MESA+ Institute for Nanotechnology

Strategies to expand the applicability of LC/MS to the analysis of non-polar compounds are presented within this thesis: The most important techniques presented here are on-line electrochemical conversion of the analytes to more polar reaction products, atmospheric pressure electron capture negative ion-MS and coordination ionspray-MS. These techniques are presented in detail, compared and discussed critically with respect to their current status and future perspectives. Particular focus is directed from a chemical point of view on the substance groups which are accessible by each of the new approaches.

The coupling of electrochemistry to mass spectrometry was used for the on-line conversion of phenothiazines and polycyclic aromatic hydrocarbons (PAHs). LC/atmospheric pressure electron capture negative ion-MS was applied for the analysis of several nitroaromatic compunds, whereas LC/coordination ionspray-MS was used for the identification of reaction products in a model rubber vulcanization process. Soluble degradation products of a poly(ether ester) block copolymer were identified by means of LC/electrospray-MS in conjunction with the addition of ammonium and sodium ions to provide important complementary information on the number of monomer units.

The on-line electrochemical conversion of phenothiazine and its derivatives after liquid chromatographic separation has been studied by mass spectrometry and fluorescence spectroscopy. In an electrochemical cell consisting of a porous glassy carbon working electrode, the phenothiazines are readily converted to oxidized products, which can be detected by on-line fluorescence spectroscopy and mass spectrometry. The method allows rapid investigations on the electrochemical oxidation pathways, as demonstrated for phenothiazine itself. The phenothiazine derivatives are transferred into their strongly fluorescent sulfoxides. Based on this reaction, an LC/electrochemistry/ fluorescence method was developed.

An efficient way for the fast elucidation of electrochemical reactions of polycyclic aromatic hydrocarbons has been set-up by coupling electrochemistry on-line to mass spectrometry. With this set-up, an improvement of sensitivity in the LC/MS analysis of PAHs is observed. Due to their low redox potentials, the non-polar PAHs are converted into the respective radical cations, which may further react with constituents of the mobile phase and in additional electrochemical oxidation steps. Among other products, mono-, di- and trioxygenated species are observed in aqueous solutions, alkoxylated compounds in alcohols and solvent adducts in the presence of acetonitrile. Deuterated PAHs and deuterated solvents were used to gain additional information on the formation of the reaction products.

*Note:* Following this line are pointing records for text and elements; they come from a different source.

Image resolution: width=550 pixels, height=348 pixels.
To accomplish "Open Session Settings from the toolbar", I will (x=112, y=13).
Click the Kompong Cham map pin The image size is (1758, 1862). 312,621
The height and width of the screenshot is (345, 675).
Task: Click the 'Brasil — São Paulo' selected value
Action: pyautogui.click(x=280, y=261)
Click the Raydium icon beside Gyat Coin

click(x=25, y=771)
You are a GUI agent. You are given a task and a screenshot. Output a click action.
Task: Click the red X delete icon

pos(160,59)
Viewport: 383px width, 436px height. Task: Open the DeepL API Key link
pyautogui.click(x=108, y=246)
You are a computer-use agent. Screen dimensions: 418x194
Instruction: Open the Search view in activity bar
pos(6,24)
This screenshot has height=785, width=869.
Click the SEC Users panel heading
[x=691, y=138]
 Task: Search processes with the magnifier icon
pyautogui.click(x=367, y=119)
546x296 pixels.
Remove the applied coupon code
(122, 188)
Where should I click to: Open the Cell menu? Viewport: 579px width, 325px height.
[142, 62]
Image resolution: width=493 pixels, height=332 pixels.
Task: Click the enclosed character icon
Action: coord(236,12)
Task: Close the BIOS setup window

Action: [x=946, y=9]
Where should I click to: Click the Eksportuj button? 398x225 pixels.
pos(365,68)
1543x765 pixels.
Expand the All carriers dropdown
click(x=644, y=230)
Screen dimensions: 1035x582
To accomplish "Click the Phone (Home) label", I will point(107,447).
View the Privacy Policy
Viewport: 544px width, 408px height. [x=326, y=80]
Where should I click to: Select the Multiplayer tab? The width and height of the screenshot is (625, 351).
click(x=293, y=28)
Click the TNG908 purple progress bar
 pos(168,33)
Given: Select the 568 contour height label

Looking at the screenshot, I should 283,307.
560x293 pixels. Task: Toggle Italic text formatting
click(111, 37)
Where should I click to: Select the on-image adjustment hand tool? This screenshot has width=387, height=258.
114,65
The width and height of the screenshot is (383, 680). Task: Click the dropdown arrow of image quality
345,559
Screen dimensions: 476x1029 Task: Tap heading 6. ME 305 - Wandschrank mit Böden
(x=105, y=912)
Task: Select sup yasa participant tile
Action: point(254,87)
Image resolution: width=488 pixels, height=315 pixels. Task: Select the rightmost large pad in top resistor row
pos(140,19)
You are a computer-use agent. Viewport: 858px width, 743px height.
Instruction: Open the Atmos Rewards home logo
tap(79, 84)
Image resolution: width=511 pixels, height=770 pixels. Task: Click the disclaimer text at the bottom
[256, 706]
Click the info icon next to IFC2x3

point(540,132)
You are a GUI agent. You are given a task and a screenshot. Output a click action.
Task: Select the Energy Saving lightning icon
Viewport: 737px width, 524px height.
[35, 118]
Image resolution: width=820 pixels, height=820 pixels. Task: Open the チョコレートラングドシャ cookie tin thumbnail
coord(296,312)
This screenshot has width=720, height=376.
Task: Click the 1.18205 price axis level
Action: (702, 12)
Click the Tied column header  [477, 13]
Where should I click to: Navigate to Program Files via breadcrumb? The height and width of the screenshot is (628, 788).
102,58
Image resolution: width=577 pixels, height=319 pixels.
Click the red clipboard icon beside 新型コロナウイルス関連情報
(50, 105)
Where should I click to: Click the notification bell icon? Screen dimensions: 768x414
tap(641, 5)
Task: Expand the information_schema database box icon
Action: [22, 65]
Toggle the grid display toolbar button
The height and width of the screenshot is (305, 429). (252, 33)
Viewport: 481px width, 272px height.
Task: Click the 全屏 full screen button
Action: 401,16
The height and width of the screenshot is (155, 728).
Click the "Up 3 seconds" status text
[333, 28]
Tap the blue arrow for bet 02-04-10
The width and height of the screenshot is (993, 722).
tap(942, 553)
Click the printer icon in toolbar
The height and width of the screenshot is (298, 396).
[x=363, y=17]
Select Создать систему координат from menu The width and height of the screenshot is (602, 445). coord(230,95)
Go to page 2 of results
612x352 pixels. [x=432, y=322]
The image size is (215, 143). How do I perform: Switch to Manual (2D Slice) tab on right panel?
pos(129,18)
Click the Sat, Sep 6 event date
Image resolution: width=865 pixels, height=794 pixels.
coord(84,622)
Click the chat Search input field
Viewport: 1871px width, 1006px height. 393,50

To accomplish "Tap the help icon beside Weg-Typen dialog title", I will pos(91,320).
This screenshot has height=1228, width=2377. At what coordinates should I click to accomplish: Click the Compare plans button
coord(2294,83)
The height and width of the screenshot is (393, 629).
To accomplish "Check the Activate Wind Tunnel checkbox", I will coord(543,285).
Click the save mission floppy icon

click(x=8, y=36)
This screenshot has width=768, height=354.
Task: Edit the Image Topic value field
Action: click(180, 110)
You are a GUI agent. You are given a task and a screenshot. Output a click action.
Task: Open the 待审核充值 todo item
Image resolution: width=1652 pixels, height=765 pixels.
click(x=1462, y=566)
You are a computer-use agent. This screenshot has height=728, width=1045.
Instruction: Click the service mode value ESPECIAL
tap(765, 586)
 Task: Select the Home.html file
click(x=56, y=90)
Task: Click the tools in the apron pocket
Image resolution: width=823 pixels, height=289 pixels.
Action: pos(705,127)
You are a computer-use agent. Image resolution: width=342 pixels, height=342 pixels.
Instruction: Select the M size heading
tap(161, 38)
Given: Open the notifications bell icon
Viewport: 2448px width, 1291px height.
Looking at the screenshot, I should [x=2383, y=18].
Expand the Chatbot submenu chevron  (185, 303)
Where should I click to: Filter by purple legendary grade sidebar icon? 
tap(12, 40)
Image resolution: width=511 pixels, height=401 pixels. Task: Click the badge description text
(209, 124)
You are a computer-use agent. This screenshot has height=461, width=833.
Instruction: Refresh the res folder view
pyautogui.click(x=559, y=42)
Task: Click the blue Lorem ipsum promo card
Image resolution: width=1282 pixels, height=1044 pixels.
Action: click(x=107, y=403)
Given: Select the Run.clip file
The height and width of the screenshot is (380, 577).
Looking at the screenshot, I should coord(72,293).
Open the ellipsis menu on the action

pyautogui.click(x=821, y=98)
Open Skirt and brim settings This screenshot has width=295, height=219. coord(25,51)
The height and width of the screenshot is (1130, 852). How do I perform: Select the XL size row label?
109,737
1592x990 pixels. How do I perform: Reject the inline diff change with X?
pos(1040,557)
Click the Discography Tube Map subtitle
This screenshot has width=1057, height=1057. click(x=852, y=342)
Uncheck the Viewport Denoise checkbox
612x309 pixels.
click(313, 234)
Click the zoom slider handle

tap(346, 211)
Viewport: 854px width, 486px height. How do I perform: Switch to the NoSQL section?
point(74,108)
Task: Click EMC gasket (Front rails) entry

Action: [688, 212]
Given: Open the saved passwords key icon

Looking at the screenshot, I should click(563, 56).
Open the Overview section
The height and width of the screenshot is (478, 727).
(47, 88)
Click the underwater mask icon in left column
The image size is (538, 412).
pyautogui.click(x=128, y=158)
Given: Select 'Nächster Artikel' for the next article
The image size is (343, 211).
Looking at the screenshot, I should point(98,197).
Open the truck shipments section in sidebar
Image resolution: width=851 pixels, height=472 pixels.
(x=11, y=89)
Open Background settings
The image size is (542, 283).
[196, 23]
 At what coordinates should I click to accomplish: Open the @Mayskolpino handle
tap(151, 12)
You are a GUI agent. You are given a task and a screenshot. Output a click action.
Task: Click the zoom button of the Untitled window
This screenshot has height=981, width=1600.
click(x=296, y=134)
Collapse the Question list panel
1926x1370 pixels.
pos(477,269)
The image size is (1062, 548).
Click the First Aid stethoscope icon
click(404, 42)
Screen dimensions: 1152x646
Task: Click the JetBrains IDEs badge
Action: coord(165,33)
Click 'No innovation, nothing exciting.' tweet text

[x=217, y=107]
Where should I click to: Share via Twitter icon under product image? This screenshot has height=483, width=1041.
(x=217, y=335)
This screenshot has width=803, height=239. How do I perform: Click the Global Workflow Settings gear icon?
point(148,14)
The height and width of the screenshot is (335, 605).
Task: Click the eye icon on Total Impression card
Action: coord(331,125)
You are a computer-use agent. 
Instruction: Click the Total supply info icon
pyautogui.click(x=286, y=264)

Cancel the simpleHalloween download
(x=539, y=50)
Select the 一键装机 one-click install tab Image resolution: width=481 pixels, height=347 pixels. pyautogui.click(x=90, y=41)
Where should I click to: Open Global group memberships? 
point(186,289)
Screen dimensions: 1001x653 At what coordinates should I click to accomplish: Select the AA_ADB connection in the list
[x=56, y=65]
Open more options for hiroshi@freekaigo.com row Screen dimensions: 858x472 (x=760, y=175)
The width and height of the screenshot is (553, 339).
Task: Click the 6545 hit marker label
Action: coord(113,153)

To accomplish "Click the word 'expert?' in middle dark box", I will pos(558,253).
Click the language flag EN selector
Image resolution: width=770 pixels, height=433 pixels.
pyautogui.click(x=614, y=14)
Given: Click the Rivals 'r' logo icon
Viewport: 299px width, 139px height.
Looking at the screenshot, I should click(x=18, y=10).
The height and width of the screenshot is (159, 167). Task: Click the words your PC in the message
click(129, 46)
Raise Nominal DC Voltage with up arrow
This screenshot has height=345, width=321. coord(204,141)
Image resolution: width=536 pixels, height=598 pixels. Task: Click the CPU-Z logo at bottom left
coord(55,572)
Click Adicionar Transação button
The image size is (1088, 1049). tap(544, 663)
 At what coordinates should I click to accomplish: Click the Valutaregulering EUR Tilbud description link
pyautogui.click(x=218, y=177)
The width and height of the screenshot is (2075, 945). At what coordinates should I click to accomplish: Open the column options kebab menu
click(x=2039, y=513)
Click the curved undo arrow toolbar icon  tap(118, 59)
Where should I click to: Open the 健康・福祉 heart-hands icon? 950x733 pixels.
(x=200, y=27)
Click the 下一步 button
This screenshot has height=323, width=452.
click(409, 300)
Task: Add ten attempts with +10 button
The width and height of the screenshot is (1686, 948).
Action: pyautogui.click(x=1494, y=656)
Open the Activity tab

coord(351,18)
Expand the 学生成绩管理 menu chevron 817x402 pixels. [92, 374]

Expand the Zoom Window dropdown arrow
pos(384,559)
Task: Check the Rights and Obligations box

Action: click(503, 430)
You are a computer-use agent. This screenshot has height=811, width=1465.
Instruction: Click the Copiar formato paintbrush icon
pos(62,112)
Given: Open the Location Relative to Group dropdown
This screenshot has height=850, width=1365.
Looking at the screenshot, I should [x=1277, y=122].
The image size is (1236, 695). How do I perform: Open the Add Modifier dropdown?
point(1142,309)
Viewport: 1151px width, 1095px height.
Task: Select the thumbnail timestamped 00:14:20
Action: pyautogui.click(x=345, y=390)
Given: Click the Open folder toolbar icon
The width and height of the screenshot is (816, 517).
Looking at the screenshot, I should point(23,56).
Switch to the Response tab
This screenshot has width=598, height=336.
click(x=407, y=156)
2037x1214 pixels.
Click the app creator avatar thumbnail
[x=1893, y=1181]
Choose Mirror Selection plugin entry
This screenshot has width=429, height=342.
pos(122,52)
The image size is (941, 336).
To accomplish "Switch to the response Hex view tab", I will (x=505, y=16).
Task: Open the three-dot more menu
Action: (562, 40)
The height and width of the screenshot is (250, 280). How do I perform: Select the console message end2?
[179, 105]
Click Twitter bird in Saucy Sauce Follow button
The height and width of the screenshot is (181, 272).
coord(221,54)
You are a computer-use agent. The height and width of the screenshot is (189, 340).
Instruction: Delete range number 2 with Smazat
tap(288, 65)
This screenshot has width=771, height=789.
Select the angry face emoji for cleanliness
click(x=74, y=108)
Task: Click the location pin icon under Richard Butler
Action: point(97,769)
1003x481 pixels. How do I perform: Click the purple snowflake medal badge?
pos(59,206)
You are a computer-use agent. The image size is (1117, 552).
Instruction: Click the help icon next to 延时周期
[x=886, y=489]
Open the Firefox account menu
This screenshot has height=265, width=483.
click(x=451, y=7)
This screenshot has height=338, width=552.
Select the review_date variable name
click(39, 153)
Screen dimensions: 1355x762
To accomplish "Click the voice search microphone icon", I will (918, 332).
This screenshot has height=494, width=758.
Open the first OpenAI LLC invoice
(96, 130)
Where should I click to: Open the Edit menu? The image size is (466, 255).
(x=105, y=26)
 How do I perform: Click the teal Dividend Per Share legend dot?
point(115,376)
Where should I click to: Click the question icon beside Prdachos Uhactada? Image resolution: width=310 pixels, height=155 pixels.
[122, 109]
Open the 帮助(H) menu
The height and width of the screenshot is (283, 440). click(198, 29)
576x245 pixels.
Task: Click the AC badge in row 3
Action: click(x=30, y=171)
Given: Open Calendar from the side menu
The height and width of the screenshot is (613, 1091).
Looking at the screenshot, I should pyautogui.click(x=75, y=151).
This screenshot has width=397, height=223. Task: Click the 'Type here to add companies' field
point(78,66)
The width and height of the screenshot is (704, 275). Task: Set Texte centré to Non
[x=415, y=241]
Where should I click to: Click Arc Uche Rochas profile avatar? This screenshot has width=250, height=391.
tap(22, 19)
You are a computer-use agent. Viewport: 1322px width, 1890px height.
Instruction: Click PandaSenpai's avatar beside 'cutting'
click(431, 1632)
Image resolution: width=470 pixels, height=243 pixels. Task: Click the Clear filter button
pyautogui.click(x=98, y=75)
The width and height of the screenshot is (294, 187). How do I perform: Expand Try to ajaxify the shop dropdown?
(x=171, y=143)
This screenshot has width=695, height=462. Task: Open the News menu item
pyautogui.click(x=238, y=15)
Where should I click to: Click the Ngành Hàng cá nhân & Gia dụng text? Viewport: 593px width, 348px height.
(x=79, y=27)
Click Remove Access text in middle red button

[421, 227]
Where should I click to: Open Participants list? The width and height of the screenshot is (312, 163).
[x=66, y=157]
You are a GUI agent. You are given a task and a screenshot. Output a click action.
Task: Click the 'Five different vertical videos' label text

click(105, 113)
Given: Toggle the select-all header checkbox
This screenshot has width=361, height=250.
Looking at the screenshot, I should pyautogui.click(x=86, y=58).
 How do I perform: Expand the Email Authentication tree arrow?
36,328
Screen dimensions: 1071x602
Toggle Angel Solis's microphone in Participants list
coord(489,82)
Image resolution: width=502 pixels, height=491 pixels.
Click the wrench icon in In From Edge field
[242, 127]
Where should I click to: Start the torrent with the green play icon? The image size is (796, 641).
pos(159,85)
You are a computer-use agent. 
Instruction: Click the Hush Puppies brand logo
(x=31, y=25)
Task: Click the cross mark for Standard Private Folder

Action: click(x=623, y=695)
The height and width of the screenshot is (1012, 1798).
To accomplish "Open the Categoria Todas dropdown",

The determination of selected nitroaromatic compounds by means of LC/MS with electron capture ionization using a commercial atmospheric pressure chemical ionization (APCI) interface in the negative ion mode was carried out. The electron capture effect is observed for nitroaromatics which do not easily undergo deprotonation under these conditions. Depending on the structure of the analytes, either dissociative or non-dissociative electron capture is observed. Limits of detection and linear range for the determination of the analytes match those obtained for nitroaromatics which undergo deprotonation. The investigated substances comprise numerous substituted nitrobenzenes and nitrobenzoxadiazols including the amine derivatives of 4-chloro-7-nitro-2,1,3-benzoxadiazole (NBDCl) as well as the isocyanate derivatives of 4-nitro-7-piperazino-2,1,3-nitrobenzoxadiazole (NBDPZ). The parameters favoring electron capture mechanisms have been thoroughly investigated under consideration of the competing mechanism of deprotonation to allow a better understanding of the electron capture process and to improve sensitivity and selectivity of the analysis.

Liquid chromatography/coordination ionspray-mass spectrometry has been used for the identification of reaction products in a model rubber vulcanization process. After LC separation using reversed-phase conditions, AgBF4 was used to form a charged cation-analyte complex, which was detected by ESI-MS. Strong signals were observed for vulcanization accelerators and products of the reaction between these and alkenes. The method performs best for substances containing sulfur chains with chainlengths between two and eight sulfur atoms, but sulfur-free compounds containing triethoxysilyl groups were detected as well. For the latter, the post-column addition of NaBF4 proved to be a suitable alternative. Besides the vulcanization accelerators, various reaction products, including sulfur-chain bridged alkenes were identified.

A detailed study on the in vitro degradation of a biocompatible poly(ether ester) block copolymer, which is based on poly(ethylene glycol) and poly(butylene terephthalate), was carried out using LC/ESI-MS. All major degradation products and several side-products were identified using both the positive and the negative ion mode, respectively. The data indicate that degradation does not only occur in the “soft”, but also in the “hard” segment of the polymer. Liquid chromatographic separation is required to distinguish between isomers. The addition of ammonium and sodium ions provided important complementary information on the number of monomer units.